◆ What is needed:
All of the data should be restated exactly as it stands.

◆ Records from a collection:
"""

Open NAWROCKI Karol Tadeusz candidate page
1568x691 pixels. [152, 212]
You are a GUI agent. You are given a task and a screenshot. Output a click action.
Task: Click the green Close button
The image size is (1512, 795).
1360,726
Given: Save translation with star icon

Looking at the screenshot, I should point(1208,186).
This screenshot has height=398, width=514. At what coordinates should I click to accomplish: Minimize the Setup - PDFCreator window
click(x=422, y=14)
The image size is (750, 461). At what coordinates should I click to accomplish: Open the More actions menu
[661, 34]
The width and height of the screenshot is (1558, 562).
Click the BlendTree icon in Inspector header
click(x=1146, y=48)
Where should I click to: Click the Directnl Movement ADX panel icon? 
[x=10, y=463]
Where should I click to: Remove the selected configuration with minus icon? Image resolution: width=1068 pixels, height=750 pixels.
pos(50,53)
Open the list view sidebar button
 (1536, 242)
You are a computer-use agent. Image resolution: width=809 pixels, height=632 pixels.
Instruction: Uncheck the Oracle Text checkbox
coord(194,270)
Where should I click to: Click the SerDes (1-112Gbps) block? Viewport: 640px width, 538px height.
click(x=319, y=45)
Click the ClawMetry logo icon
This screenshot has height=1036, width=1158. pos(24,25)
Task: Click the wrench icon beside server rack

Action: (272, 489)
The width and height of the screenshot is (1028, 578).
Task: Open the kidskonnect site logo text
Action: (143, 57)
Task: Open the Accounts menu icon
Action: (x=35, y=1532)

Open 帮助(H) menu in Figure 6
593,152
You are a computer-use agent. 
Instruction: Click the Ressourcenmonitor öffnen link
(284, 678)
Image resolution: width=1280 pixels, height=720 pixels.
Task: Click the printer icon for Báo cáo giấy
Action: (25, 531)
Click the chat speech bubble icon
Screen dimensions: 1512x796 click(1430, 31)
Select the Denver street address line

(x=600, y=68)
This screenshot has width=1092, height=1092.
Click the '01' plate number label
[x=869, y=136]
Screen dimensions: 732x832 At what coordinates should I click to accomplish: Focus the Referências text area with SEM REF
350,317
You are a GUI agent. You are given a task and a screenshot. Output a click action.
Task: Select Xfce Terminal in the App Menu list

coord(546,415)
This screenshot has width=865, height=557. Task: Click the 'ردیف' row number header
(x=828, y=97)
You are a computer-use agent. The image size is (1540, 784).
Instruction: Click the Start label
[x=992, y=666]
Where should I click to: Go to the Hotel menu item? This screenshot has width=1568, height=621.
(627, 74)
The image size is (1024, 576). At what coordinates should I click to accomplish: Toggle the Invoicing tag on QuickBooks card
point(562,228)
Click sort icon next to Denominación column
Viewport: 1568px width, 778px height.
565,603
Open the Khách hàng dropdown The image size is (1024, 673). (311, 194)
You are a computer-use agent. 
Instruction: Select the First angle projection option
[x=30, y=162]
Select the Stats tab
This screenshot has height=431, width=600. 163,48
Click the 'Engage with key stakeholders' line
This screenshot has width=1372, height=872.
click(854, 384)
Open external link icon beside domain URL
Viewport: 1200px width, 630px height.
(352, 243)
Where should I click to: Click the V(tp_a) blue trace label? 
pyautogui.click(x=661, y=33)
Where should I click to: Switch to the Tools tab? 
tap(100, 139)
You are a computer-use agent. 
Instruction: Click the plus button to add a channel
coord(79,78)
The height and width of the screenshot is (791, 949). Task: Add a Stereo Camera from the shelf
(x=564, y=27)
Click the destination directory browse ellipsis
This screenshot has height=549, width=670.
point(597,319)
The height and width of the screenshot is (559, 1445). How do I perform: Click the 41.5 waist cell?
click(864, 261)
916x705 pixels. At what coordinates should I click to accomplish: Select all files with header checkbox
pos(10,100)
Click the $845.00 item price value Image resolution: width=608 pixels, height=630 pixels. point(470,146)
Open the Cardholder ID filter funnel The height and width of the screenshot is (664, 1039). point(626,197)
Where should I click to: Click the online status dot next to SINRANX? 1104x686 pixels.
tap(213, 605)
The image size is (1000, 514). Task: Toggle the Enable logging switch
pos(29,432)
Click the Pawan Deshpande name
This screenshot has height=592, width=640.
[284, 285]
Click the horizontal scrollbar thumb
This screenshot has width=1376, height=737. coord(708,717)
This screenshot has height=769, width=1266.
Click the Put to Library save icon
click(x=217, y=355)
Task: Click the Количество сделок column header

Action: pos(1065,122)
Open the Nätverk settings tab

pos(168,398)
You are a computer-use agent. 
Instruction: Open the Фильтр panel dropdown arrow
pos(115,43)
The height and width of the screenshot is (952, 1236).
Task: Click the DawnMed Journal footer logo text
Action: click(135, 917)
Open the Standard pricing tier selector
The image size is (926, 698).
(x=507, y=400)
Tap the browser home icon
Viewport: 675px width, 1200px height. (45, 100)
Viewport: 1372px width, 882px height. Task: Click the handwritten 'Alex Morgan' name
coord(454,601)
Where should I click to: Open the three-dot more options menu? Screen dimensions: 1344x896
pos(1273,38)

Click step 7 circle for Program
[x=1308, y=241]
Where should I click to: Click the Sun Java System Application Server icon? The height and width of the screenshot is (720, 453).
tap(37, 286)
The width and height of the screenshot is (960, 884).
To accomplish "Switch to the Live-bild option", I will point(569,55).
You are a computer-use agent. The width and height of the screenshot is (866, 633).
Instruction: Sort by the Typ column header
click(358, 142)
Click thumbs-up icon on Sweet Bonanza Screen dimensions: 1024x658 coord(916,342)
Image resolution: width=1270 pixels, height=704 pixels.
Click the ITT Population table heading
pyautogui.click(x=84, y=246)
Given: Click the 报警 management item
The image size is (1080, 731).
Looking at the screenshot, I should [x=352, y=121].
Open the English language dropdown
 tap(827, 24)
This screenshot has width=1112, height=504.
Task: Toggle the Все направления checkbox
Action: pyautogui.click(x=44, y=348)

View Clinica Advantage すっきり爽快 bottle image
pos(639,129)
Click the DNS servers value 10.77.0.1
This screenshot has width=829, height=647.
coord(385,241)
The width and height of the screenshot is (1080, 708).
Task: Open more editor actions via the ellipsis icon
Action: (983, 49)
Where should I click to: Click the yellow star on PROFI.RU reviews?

"""

◆ Solution to the problem:
Open NAWROCKI Karol Tadeusz candidate page
1568x691 pixels. [152, 212]
You are a GUI agent. You are given a task and a screenshot. Output a click action.
Task: Click the green Close button
The image size is (1512, 795).
1360,726
Given: Save translation with star icon

Looking at the screenshot, I should point(1208,186).
This screenshot has height=398, width=514. At what coordinates should I click to accomplish: Minimize the Setup - PDFCreator window
click(x=422, y=14)
The image size is (750, 461). At what coordinates should I click to accomplish: Open the More actions menu
[661, 34]
The width and height of the screenshot is (1558, 562).
Click the BlendTree icon in Inspector header
click(x=1146, y=48)
Where should I click to: Click the Directnl Movement ADX panel icon? 
[x=10, y=463]
Where should I click to: Remove the selected configuration with minus icon? Image resolution: width=1068 pixels, height=750 pixels.
pos(50,53)
Open the list view sidebar button
 (1536, 242)
You are a computer-use agent. Image resolution: width=809 pixels, height=632 pixels.
Instruction: Uncheck the Oracle Text checkbox
coord(194,270)
Where should I click to: Click the SerDes (1-112Gbps) block? Viewport: 640px width, 538px height.
click(x=319, y=45)
Click the ClawMetry logo icon
This screenshot has height=1036, width=1158. pos(24,25)
Task: Click the wrench icon beside server rack

Action: (272, 489)
The width and height of the screenshot is (1028, 578).
Task: Open the kidskonnect site logo text
Action: (143, 57)
Task: Open the Accounts menu icon
Action: (x=35, y=1532)

Open 帮助(H) menu in Figure 6
593,152
You are a computer-use agent. 
Instruction: Click the Ressourcenmonitor öffnen link
(284, 678)
Image resolution: width=1280 pixels, height=720 pixels.
Task: Click the printer icon for Báo cáo giấy
Action: (25, 531)
Click the chat speech bubble icon
Screen dimensions: 1512x796 click(1430, 31)
Select the Denver street address line

(x=600, y=68)
This screenshot has width=1092, height=1092.
Click the '01' plate number label
[x=869, y=136]
Screen dimensions: 732x832 At what coordinates should I click to accomplish: Focus the Referências text area with SEM REF
350,317
You are a GUI agent. You are given a task and a screenshot. Output a click action.
Task: Select Xfce Terminal in the App Menu list

coord(546,415)
This screenshot has width=865, height=557. Task: Click the 'ردیف' row number header
(x=828, y=97)
You are a computer-use agent. The image size is (1540, 784).
Instruction: Click the Start label
[x=992, y=666]
Where should I click to: Go to the Hotel menu item? This screenshot has width=1568, height=621.
(627, 74)
The image size is (1024, 576). At what coordinates should I click to accomplish: Toggle the Invoicing tag on QuickBooks card
point(562,228)
Click sort icon next to Denominación column
Viewport: 1568px width, 778px height.
565,603
Open the Khách hàng dropdown The image size is (1024, 673). (311, 194)
You are a computer-use agent. 
Instruction: Select the First angle projection option
[x=30, y=162]
Select the Stats tab
This screenshot has height=431, width=600. 163,48
Click the 'Engage with key stakeholders' line
This screenshot has width=1372, height=872.
click(854, 384)
Open external link icon beside domain URL
Viewport: 1200px width, 630px height.
(352, 243)
Where should I click to: Click the V(tp_a) blue trace label? 
pyautogui.click(x=661, y=33)
Where should I click to: Switch to the Tools tab? 
tap(100, 139)
You are a computer-use agent. 
Instruction: Click the plus button to add a channel
coord(79,78)
The height and width of the screenshot is (791, 949). Task: Add a Stereo Camera from the shelf
(x=564, y=27)
Click the destination directory browse ellipsis
This screenshot has height=549, width=670.
point(597,319)
The height and width of the screenshot is (559, 1445). How do I perform: Click the 41.5 waist cell?
click(864, 261)
916x705 pixels. At what coordinates should I click to accomplish: Select all files with header checkbox
pos(10,100)
Click the $845.00 item price value Image resolution: width=608 pixels, height=630 pixels. point(470,146)
Open the Cardholder ID filter funnel The height and width of the screenshot is (664, 1039). point(626,197)
Where should I click to: Click the online status dot next to SINRANX? 1104x686 pixels.
tap(213, 605)
The image size is (1000, 514). Task: Toggle the Enable logging switch
pos(29,432)
Click the Pawan Deshpande name
This screenshot has height=592, width=640.
[284, 285]
Click the horizontal scrollbar thumb
This screenshot has width=1376, height=737. coord(708,717)
This screenshot has height=769, width=1266.
Click the Put to Library save icon
click(x=217, y=355)
Task: Click the Количество сделок column header

Action: pos(1065,122)
Open the Nätverk settings tab

pos(168,398)
You are a computer-use agent. 
Instruction: Open the Фильтр panel dropdown arrow
pos(115,43)
The height and width of the screenshot is (952, 1236).
Task: Click the DawnMed Journal footer logo text
Action: click(135, 917)
Open the Standard pricing tier selector
The image size is (926, 698).
(x=507, y=400)
Tap the browser home icon
Viewport: 675px width, 1200px height. (45, 100)
Viewport: 1372px width, 882px height. Task: Click the handwritten 'Alex Morgan' name
coord(454,601)
Where should I click to: Open the three-dot more options menu? Screen dimensions: 1344x896
pos(1273,38)

Click step 7 circle for Program
[x=1308, y=241]
Where should I click to: Click the Sun Java System Application Server icon? The height and width of the screenshot is (720, 453).
tap(37, 286)
The width and height of the screenshot is (960, 884).
To accomplish "Switch to the Live-bild option", I will point(569,55).
You are a computer-use agent. The width and height of the screenshot is (866, 633).
Instruction: Sort by the Typ column header
click(358, 142)
Click thumbs-up icon on Sweet Bonanza Screen dimensions: 1024x658 coord(916,342)
Image resolution: width=1270 pixels, height=704 pixels.
Click the ITT Population table heading
pyautogui.click(x=84, y=246)
Given: Click the 报警 management item
The image size is (1080, 731).
Looking at the screenshot, I should [x=352, y=121].
Open the English language dropdown
 tap(827, 24)
This screenshot has width=1112, height=504.
Task: Toggle the Все направления checkbox
Action: pyautogui.click(x=44, y=348)

View Clinica Advantage すっきり爽快 bottle image
pos(639,129)
Click the DNS servers value 10.77.0.1
This screenshot has width=829, height=647.
coord(385,241)
The width and height of the screenshot is (1080, 708).
Task: Open more editor actions via the ellipsis icon
Action: (983, 49)
Where should I click to: Click the yellow star on PROFI.RU reviews?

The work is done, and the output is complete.